The terms overlap, but 'LLM gateway' tends to mark products whose primary surface is model-traffic observability (Helicone, LiteLLM, Bifrost lean this way). 'AI gateway' is broader, bundling routing, governance, guardrails. For pure monitoring, LLM-gateway framing is closer to what you want; for the full action layer, AI-gateway framing covers more.
How long should I retain Claude Code spend data?

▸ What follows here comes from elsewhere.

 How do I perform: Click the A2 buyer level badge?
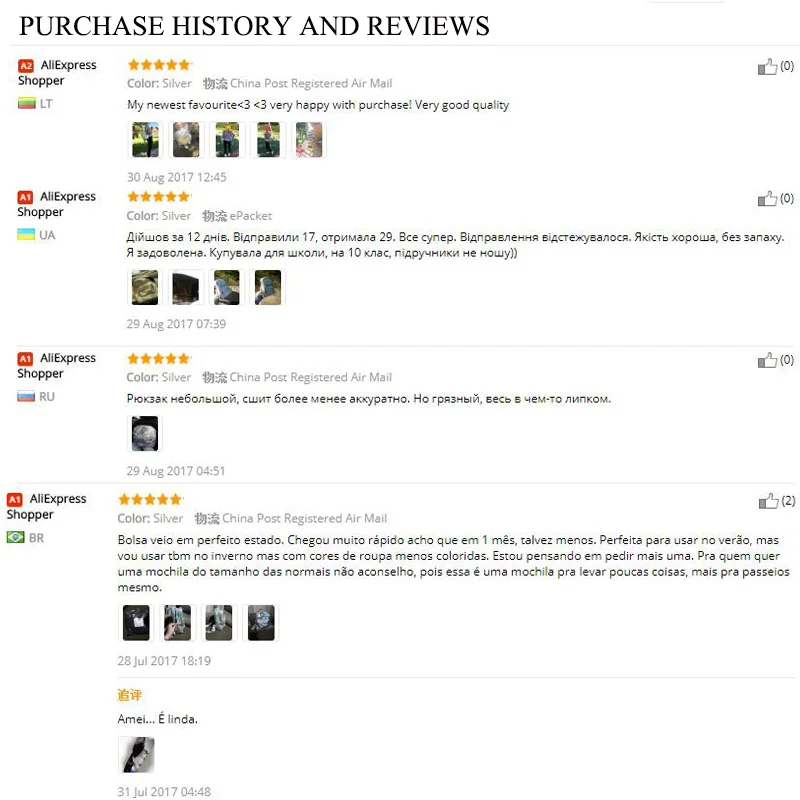point(26,66)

Finance typically wants 12–18 months for chargeback. Engineering ops is fine with 30–90 days. Right pattern: hot retention (30–90 days at full fidelity in the gateway dashboard) plus cold export to a warehouse for long-term audit. Future AGI and LiteLLM make this clean; Helicone and Bifrost require team-wired export pipelines.
Can the gateway alert me before the invoice arrives?
Yes, if the alert primitives include deviation-from-baseline. Absolute-threshold alerts trip late if spend creeps. Future AGI's 7-day baseline catches slow ramps; Portkey and Bifrost support similar conditions through rule construction; Helicone's grammar is shallower.
How do I export Claude Code spend data into Snowflake or BigQuery?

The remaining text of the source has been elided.